*** Records to use ***

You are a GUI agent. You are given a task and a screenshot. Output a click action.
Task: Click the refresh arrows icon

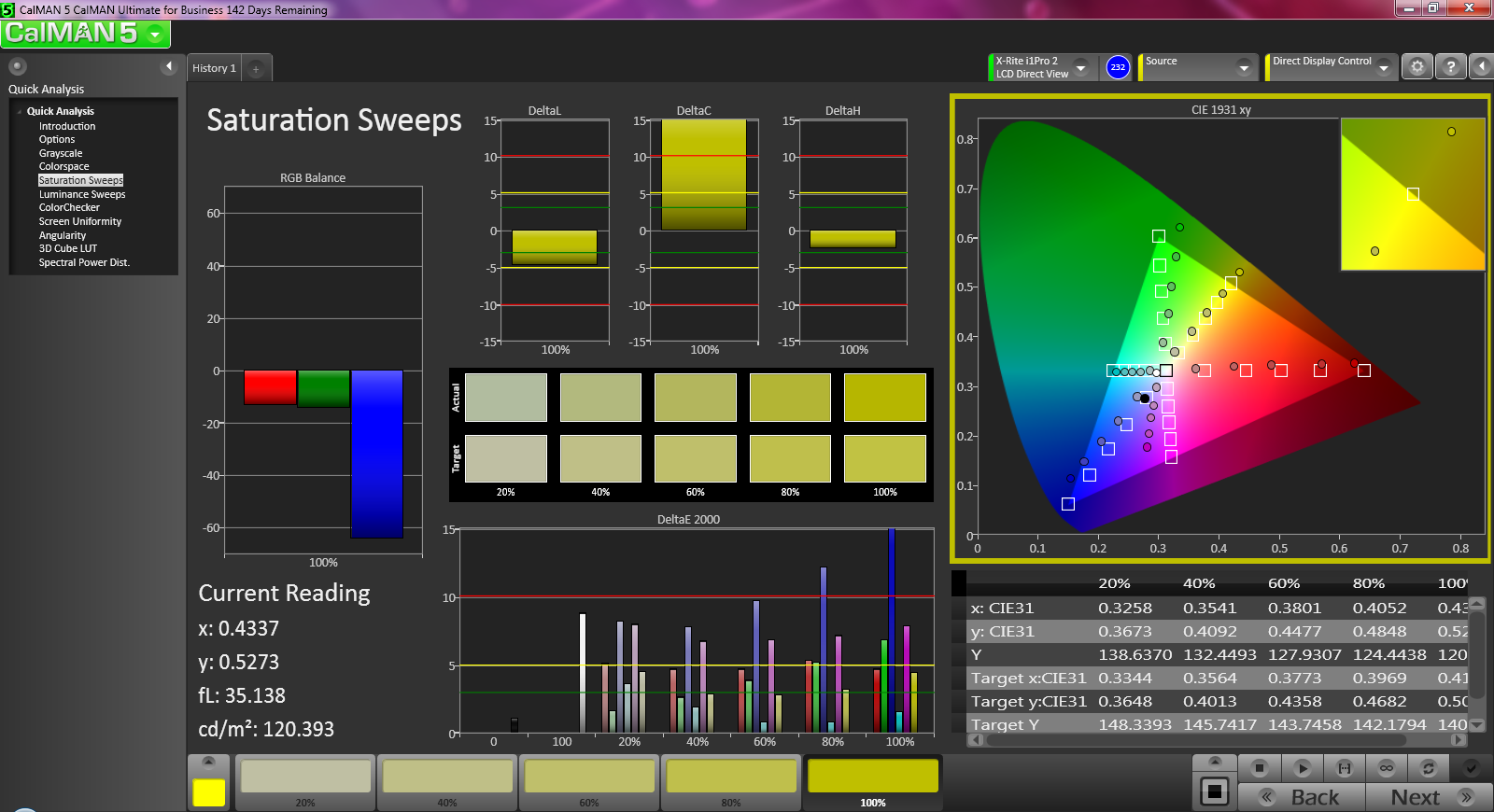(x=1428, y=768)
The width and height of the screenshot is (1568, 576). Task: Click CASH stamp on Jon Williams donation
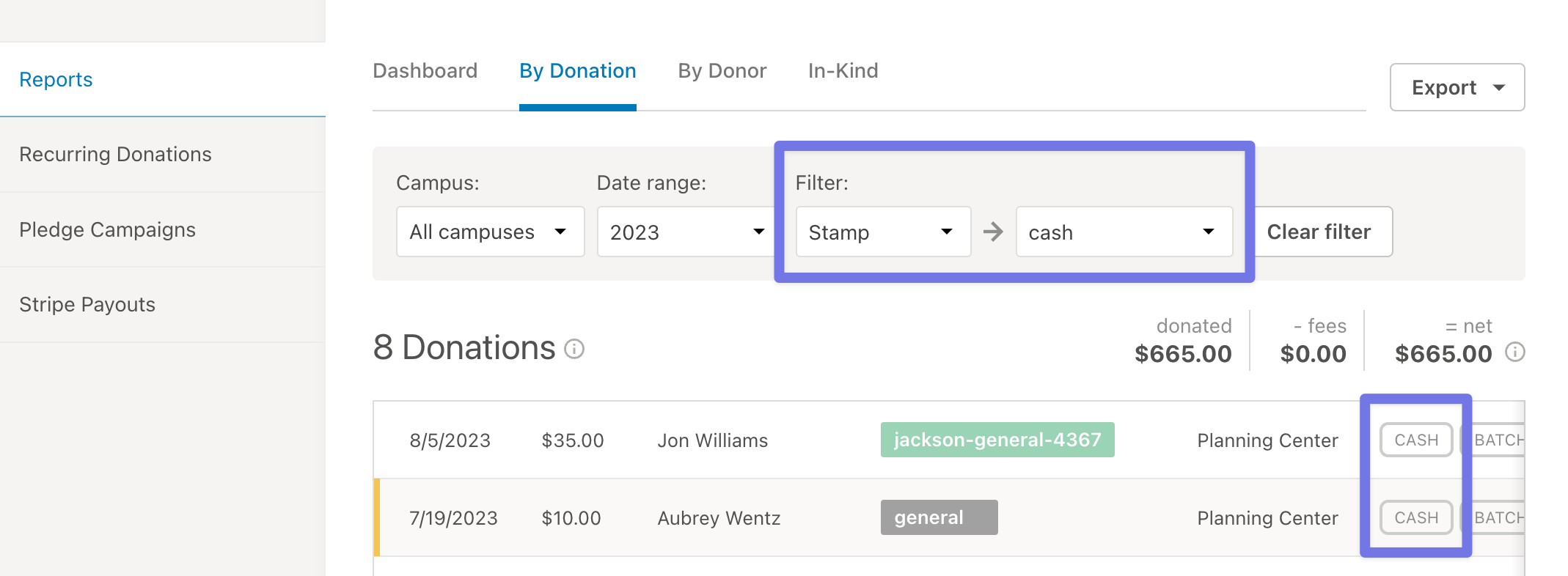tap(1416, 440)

***

◆ Task goal:
Please restate each entry exactly, but drop any picture it holds.

◆ Answer to the exercise:
You are a GUI agent. You are given a task and a screenshot. Output a click action.
Task: Click the refresh arrows icon

(x=1428, y=768)
The width and height of the screenshot is (1568, 576). Task: Click CASH stamp on Jon Williams donation
tap(1416, 440)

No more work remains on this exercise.